Captain John R. Glover
Captain John R. Glover is a son of Daniel W. and Elizabeth (Jones) Glover. The father was an old-time sailor on the lakes and mate of the steamer Dictator previous to his death, which occurred in 1872. Mrs. Glover lives with her son on Fargo Avenue, Buffalo.
The Captain was born at Buffalo in 1861. At the age of twelve years and immediately succeeding his attendance at Public School No. 2, he began sailing the lakes as second cook on the propeller Toledo of the Union Steamboat Company's line; she was in the passenger service from Buffalo to Toledo, and later in the season running from Green Bay. He was next porter on the propeller Passaic (running between Buffalo and Green Bay) a season, which ended at Buffalo. The succeeding season he was porter of the steamer Canisteo, of the same company and in the same trade. In 1878 he shipped as porter of the steamer St. Louis, remaining with her the full season, and served in the same capacity in the propeller Pacific for the season of 1879. The first two months of the season of 1880 he was wheelsman of the steamer Grand Traverse under charter by the Wabash line and in the trade between Buffalo and Toledo. He then acted as watchman for a trip on the Waverly, and closed the season as wheelsman of the Dean Richmond of the Union Steamboat Company's line. The following season he was wheelsman of the steamer Japan, of the Lake Superior Transit Company, in the passenger service between Buffalo and Duluth. For the first month of the season of 1882 he was fireman of the Buffalo harbor tug Orient, of Maytham's line, from which employment he returned to the steamer Japan and acted as her wheelsman two trips and a half, leaving her at Duluth to become mate of the tug John R. Paige, which was owned by the Sexmith Lumber Company, of Duluth, and was used in rafting logs from Burlington bay and Stewart river to Duluth.

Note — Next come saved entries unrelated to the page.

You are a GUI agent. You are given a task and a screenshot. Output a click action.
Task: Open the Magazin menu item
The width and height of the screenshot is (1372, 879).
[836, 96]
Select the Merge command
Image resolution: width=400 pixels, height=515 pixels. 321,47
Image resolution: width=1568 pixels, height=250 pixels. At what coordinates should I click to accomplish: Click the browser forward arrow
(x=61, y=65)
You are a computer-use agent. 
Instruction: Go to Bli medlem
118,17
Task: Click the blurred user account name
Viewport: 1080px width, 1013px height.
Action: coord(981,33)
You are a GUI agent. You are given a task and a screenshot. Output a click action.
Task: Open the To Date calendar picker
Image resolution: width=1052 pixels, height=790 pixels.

In the season of 1883 Captain Glover began as mate of the tug Alice M. Campbell, owned by the Oneonta Lumber Company, of Duluth. He was then master of the tug John McKay for a couple of months, towing logs in Stewart river and Burlington bay. For a short period he was master of the ferryboat Hattie Lloyd between Superior and Duluth, and closed the season as mate of the tug Henry F. Brower, engaged in the freight and passenger traffic between Duluth and Two Harbors. The following season he was master of the harbor tug Maggie Carroll, of Duluth, about two months, and from her went to the J.H. Upham, Jr., owned by William & Upham Co. He was also mate of the steamer Old Agnes, in the passenger and freight traffic on the north shore of Lake Superior, for part of that season. In 1885 Captain Glover continued in the master's berth of the J.H. Upham, Jr., and was engaged in tug work with her on the Sault Ste. Marie river. Following that work he returned to Buffalo and entered the employ of the Sherman S. Jewett & Co. foundry, where he operated a stationary engine for a period of sixteen months. For the season of 1887, beginning with the month of April, he was master of the tug H.L. Fairfield, of the White Star line, and continued on her during 1888. Until September, in 1889, he was master of the steamer Huntress, between West Ferry street and the McComb House, and finished that season as master of the tug Alpha of the Maytham line, remaining as master of her through the season of 1890 and until August 1891, when he was transferred to the tug O.W. Cheney, of the same line, in which he continued steadily until May 26, 1895. He then became master of the excursion steamer Columbia in the trade between Buffalo and Dunkirk, Erie, Port Dover, Port Colborne and all resorts on Niagara river, occupying that berth until August 10, when he returned to Cheney, of which he has since been master continuously until the close of the season of 1897.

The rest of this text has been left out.